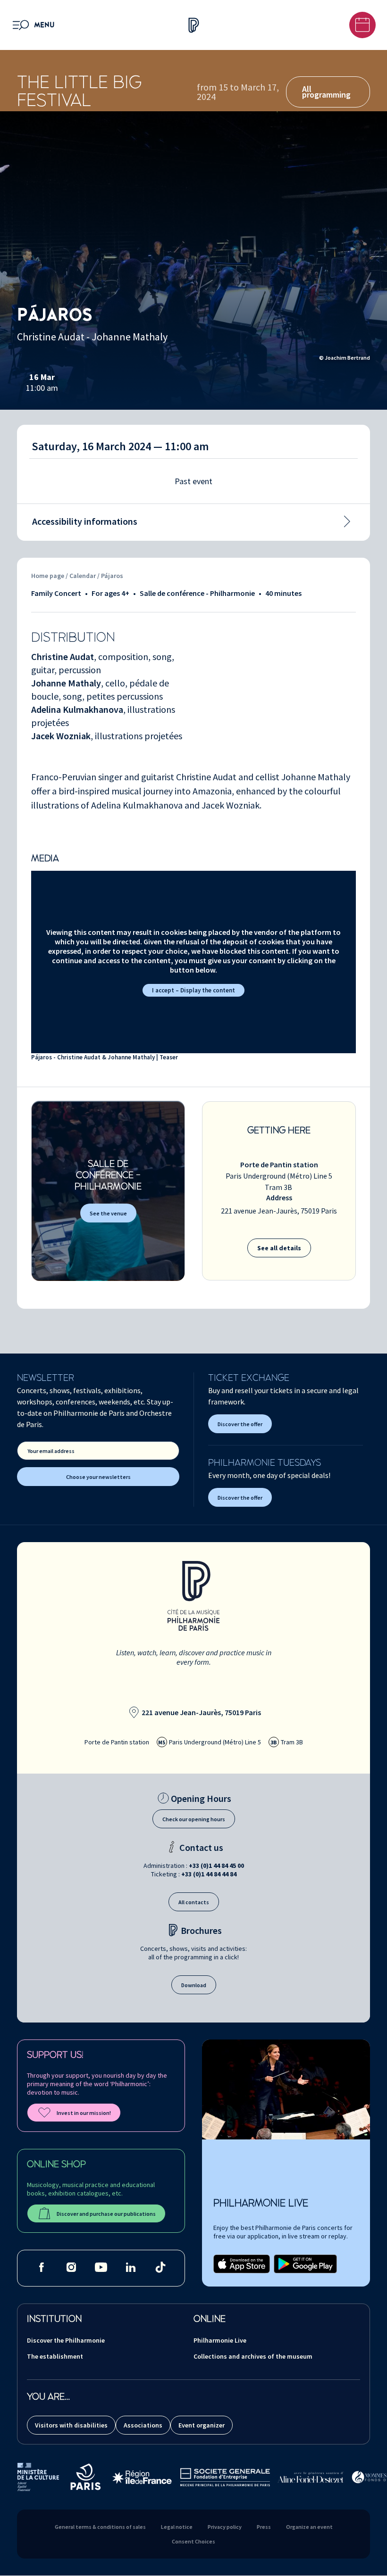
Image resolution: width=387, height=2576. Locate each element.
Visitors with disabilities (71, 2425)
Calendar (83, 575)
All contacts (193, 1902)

...

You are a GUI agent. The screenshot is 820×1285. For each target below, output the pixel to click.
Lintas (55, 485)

* [Task prompt]:
For the material above, reproduce exactly the lines from the line with "Image resolution: width=387, height=2576." to the line with "All contacts (193, 1902)", inclusive, and exclude all others.

* [Solution to this task]:
Image resolution: width=387, height=2576. Locate each element.
Visitors with disabilities (71, 2425)
Calendar (83, 575)
All contacts (193, 1902)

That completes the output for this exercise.